Yakıyn (Sağlam bilgi) denizinden, şu toprağı yurt edinenlere bir inci (Şekli ve değeri değişmeyen), denizdeki balıklara bir rahat, bir huzur bağışlasan.

O denizin dalgası bazı kere inci verir, lütfu bazı defa gemiyi yüzdürüp götürür, bunca yaratığın her birinde, ondan bir hal  (Davranış biçimi) vardır, bir neşe vardır.

Zaten o denizin çoğu yeri, şükredenler gibi secdededir, bazı-bazı da bir hizmet için dalgaları ayağa kalkıp boy gösterir.

Bu gizli (Görünmeyen Yokluk âlemi) denize karşı şu dünyanın yedi denizi, bağışlamakta bulunan bir ihsan sahibine, ibadete koyulmuş bir rahibe benzer (Şükreder, teşekkür eder).

İncilerle, mercanlarla dolu denizimizin bizim, uzun ömrümüz, canımız bizim, ömrümüz sonsuz olur, bize bir son bulunmaz lütfunla (Allah’ım).

Ey katre (Bu denizinin suyundan bir damla), eğer bir anlasan, sellere yoldaş (Hızlı ve toplu giden akışa katılır) olursun, sel de seni ya denize kadar götürür, yolda hiçbir zarar görmezsin.

Yahut da baş çeker (Bu gidişten vazgeçersen), gafil (Habersiz) olursun.
O her yanı kaplayan aşk seli, kulağını tutup çeker (Aşk yolundan bir an bile giden bırakmaz, sahiplenir);
Çünkü o seni esirger korur.

Müstef’ilün, müstef’ilün, şimdi şekeri gizleyeyim, çünkü şekerimi yağma ettirmeye gayb âleminden birçok dudu (Mana sözü getiren) kuşları yolladılar.

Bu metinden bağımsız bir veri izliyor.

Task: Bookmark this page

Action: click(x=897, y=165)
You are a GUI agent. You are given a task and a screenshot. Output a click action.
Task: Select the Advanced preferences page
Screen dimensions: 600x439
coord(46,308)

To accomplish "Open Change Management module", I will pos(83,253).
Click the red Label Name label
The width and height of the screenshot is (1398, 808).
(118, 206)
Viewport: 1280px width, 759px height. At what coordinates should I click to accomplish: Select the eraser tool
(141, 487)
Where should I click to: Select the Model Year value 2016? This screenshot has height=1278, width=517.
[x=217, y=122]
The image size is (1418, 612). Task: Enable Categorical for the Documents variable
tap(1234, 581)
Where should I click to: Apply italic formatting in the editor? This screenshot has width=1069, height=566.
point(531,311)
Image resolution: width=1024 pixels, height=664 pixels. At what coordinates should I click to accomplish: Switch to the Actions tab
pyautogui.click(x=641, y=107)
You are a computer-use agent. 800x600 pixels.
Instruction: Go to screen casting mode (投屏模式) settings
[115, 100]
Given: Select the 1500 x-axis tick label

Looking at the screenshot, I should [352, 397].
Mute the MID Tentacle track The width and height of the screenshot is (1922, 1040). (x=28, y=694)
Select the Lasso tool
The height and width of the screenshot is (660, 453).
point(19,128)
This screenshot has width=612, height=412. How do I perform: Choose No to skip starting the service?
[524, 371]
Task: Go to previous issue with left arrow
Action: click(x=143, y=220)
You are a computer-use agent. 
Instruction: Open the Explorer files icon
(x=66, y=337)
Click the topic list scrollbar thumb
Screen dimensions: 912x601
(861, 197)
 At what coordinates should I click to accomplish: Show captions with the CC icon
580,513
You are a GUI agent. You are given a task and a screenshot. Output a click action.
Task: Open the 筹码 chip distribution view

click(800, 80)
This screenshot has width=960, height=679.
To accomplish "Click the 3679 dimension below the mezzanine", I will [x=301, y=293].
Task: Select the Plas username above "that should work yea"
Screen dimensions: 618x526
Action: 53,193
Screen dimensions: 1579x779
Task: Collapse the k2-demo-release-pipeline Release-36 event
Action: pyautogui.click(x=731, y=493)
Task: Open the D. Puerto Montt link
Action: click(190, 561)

Yeniden yeniye, çeşit-çeşit (Ağzına ve yaşamına tat veren) şekerleri seyret, çiğnemekten çıkan seslere kulak ver;
Fakat ne bu şekerin bir şekli var, ne bu dudakların çeneleri, dişleri;
Hiçbiri görünmüyor.
                                 ***   
DİVAN-I KEBİR1
MEVLÂNÂ CELÂLEDDİN
Hazırlayan: Abdulbaki GÖLPINARLI
İstanbul REMZİ KİTABEVİ 93
                             ***
Neler öğrendik:
1.    Herkes tarafından görünmeyen, algılanmayan, gizlenmiş bir değeri istediğimizde ve sahip olmamızla toplumun bize doğru olarak kabul ettirdiklerini kaybederiz, fakat bu kaybedişte aslımızı esasımızı, özümüzü kaybetmeyeceğimizi öğrendik.
2.    Fakirlik, yoksunluk, hastalık gibi hallerde Allah’tan yardım isteyen ve bekleyene mana dediğimiz değişmeyen değer olan hakikatten sır bilgi verilse o kişinin şüphelerden arınıp sakinliğe kavuşacağını, neşeli olacağını öğrendik.
3.    Allah’a şükredenlerin devamlı Allah’ın hükümlerine benlik ve nefsini katmadan, saygı gösterip olduğu gibi kabul ettiklerini ve uyguladıklarını öğrendik.
4.    Allah’a şükredenlerin ömürlerinin canlarının uzun olduğunu, Allah’ın bağışıyla sonu olmayan bir yaşama sahip olunacağını öğrendik.
5.    Şükredenin ve kendini Allah’a muhtaç hisseden anlayışına sahip olanların; Allah’ın kendisine ulaşmak için yola çıkacaklarını, bu yolda olanlara yoldaş olacakların, bu yolda hiç zarar görmeyeceklerini öğrendik.
6.    Allah yoluna giren kişi sonradan vazgeçse bile kendi haline bırakılmayıp tekrar bu yola sokulduğunu öğrendik.
                        *                 
İşte böyle yaren,
Görünmeyen alem olan yokluk aleminden varlık alemine isteğimizle çok şeylerin oluştuğunu, şekil bulup emrimize ve kontrolümüze girdiğini öğrendik, anladık.

Fakirlik, yokluk Allah’a muhtaç olmak manasındadır ve bu gibi kavram ve öneriler Allah’a aşk yolundan gitmek isteyene önerilmiştir.
Allah’a ulaşan kişi elbette kuvvetlenecek, zenginleşecek, silahlanacaktır.
Her yerde ve dönemde Allah’a muhtaç ve Allah fakiri olduğumuzu öğrendik, anladık.